A battle cry from the Left has always been education equals tolerance--the notion that if we pull the ignorant out of their ignorance, they will embrace all races/swim in the melting pot/kumbaya, my lord, etc. It is rhetoric I have always embraced, at the same time dismissing the misinformed (i.e., stupid, racist [usually Southern] rednecks) with a roll of the eyes and a wave of the hand--oh, how pitiful they are!

But following September 11, I have had a nagging suspicion that deep down, when push comes to shove, we are all governed by a fear, and that fear has led me toward my own form of racial profiling.
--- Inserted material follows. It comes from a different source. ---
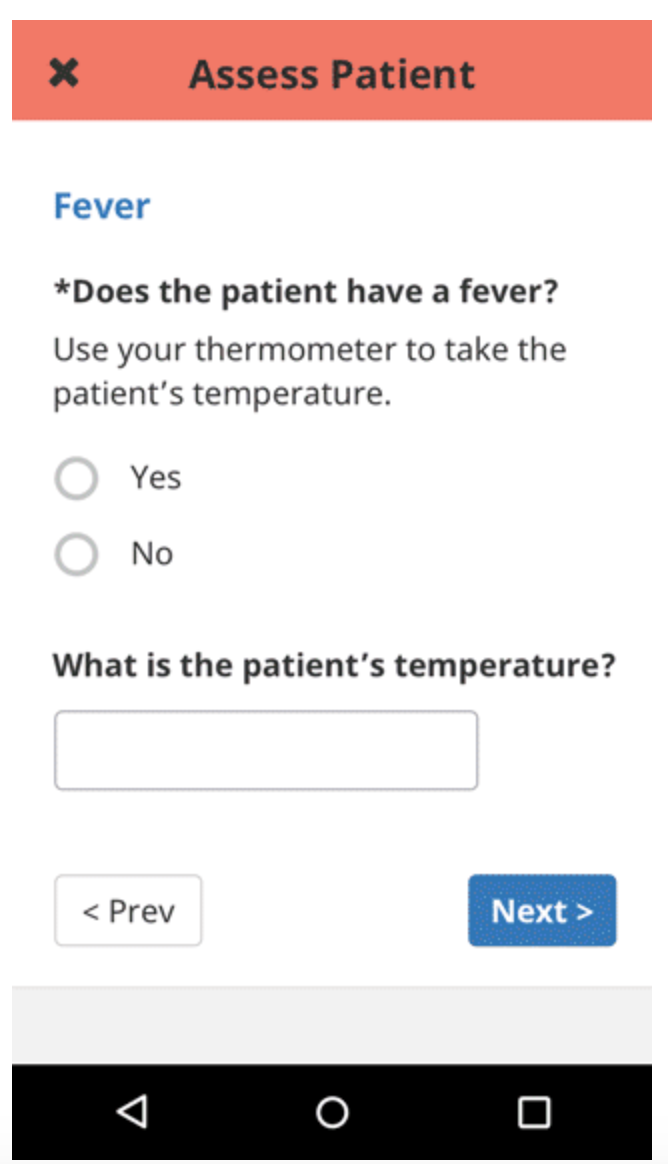Proceed with the Next button
Image resolution: width=668 pixels, height=1164 pixels.
tap(542, 911)
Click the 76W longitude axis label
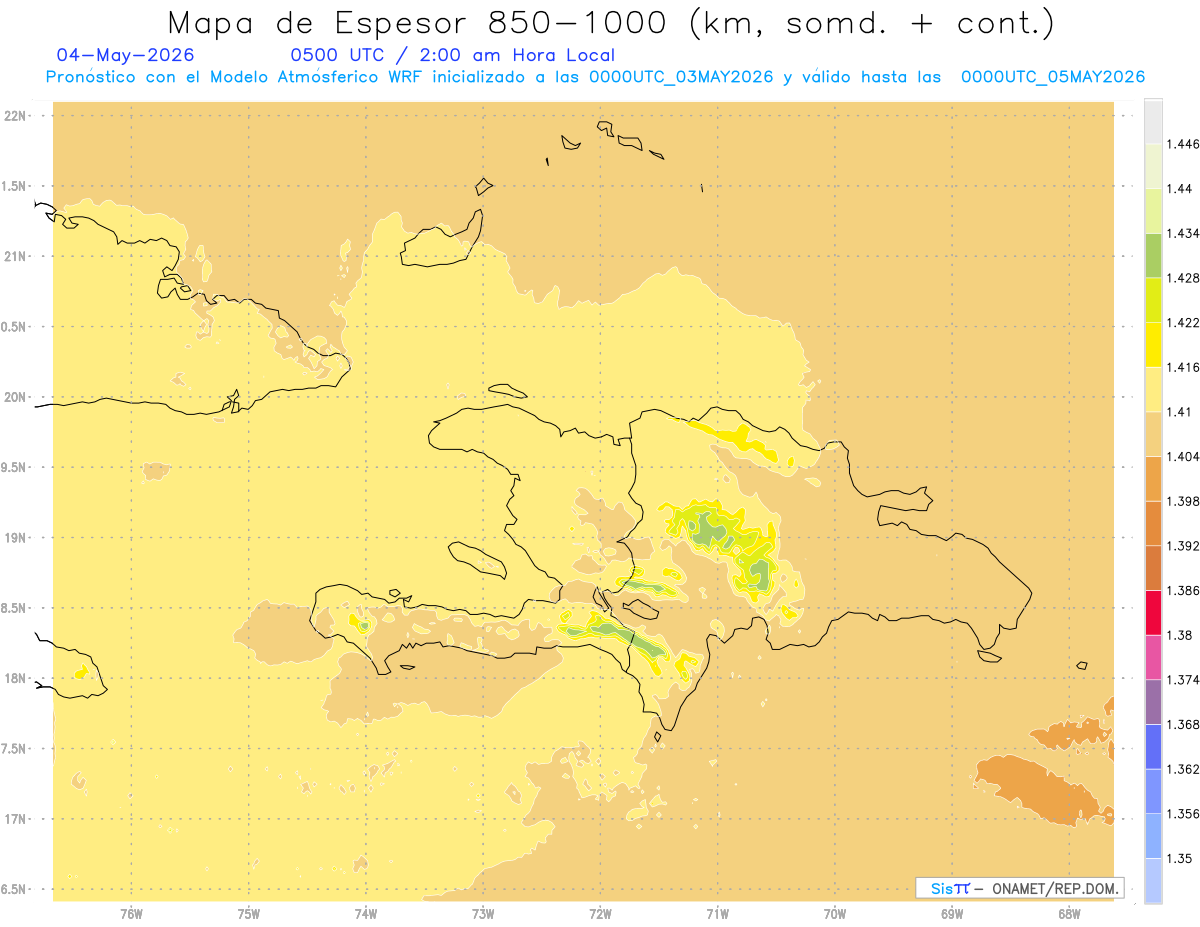This screenshot has height=927, width=1200. (x=131, y=913)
For the first time since I can remember, I find myself tensing up around those I peg as being of Arabic descent (and in a time like this, it has become apparent to me that my knowledge of nationalities is woefully ignorant).
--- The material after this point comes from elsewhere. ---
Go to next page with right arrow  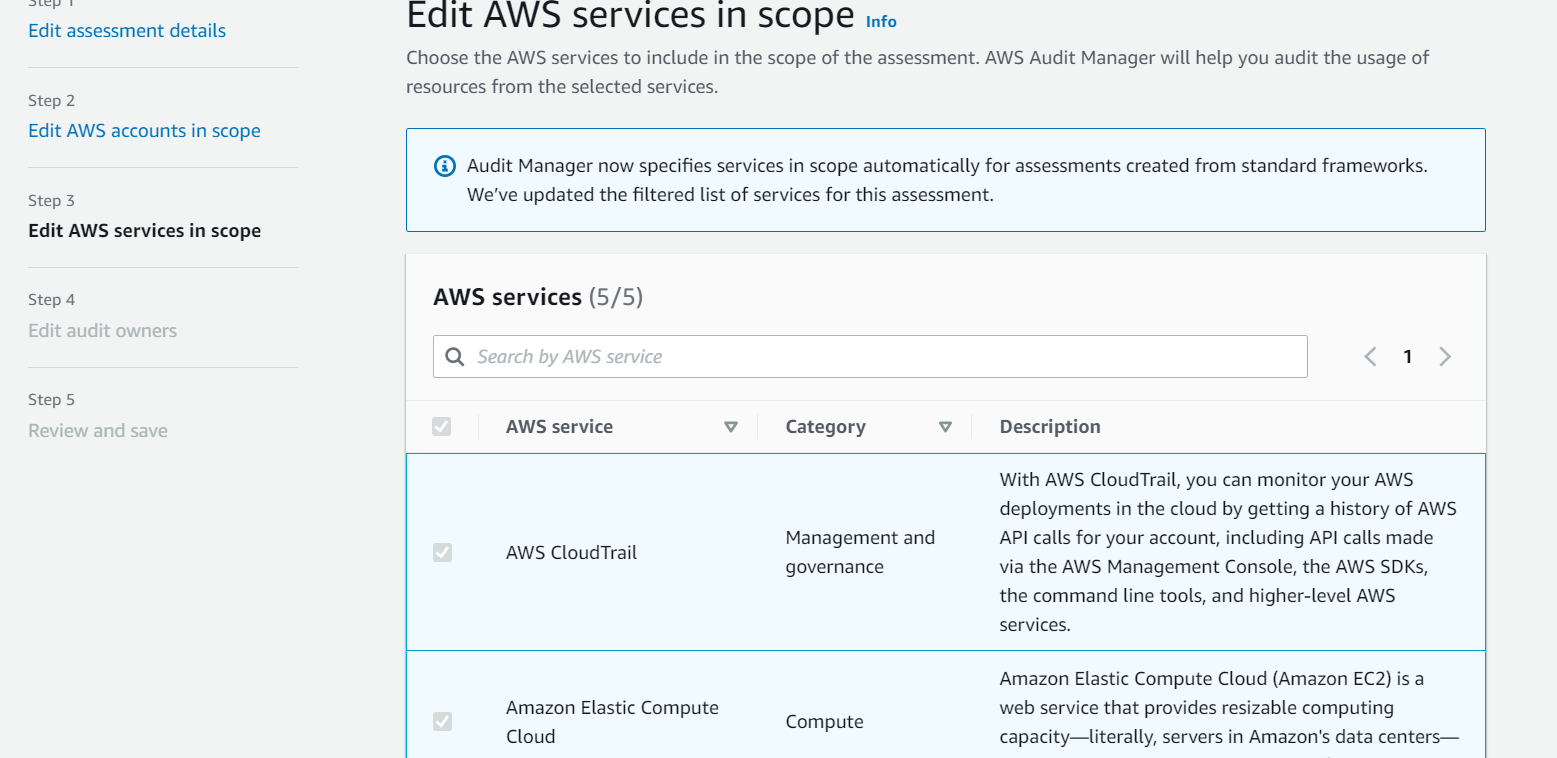coord(1445,357)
The Japanese internment camps of WWII, however absurd/unnecessary/outright wrong they were, spackled closed a paranoid crack in the U.S. following Pearl Harbor, a crack very much reopened after September 11. Awash in threats and rumors of anthrax (or worse), as well as the continual discussion of terrorist "cells" in the U.S. just waiting for the call to strike, this is a country fighting and cowering at the same time--we wage war overseas (bombing horribly, as usual) while at the same time bracing ourselves for more attacks. The result, for me, is that while FBI officials keep telling us to watch our asses, and President Bush tells us to be on alert for suspicious persons and/or behavior, I find myself feeling a slight twinge of concern over that Arabic-looking guy slapping together a burrito for me at Taco Del Mar, lest he slip a little white powder in there somewhere.

And even though it is a minor feeling, it still scares the crap out of me. It scares me that I feel an iota of trepidation. It scares me that there must be a fine line between what I feel and what the assholes beating up U.S. Muslims are feeling. It scares me that I have a connection, no matter how minor, to those stupid, racist (usually Southern) rednecks. It scares me that fear can apparently trump my ideals.

In the weeks following September 11, reports circulated that a number of Arab Americans were either kicked off U.S. flights or prevented from even boarding them. I can't help but wonder how I would have reacted had I been on one of those flights. Would I have stepped up and defended my fellow traveler, or would I have just sat there quietly as other passengers raised a stink, thinking, Thank God they're doing it? I don't know, but I'm scared to find out.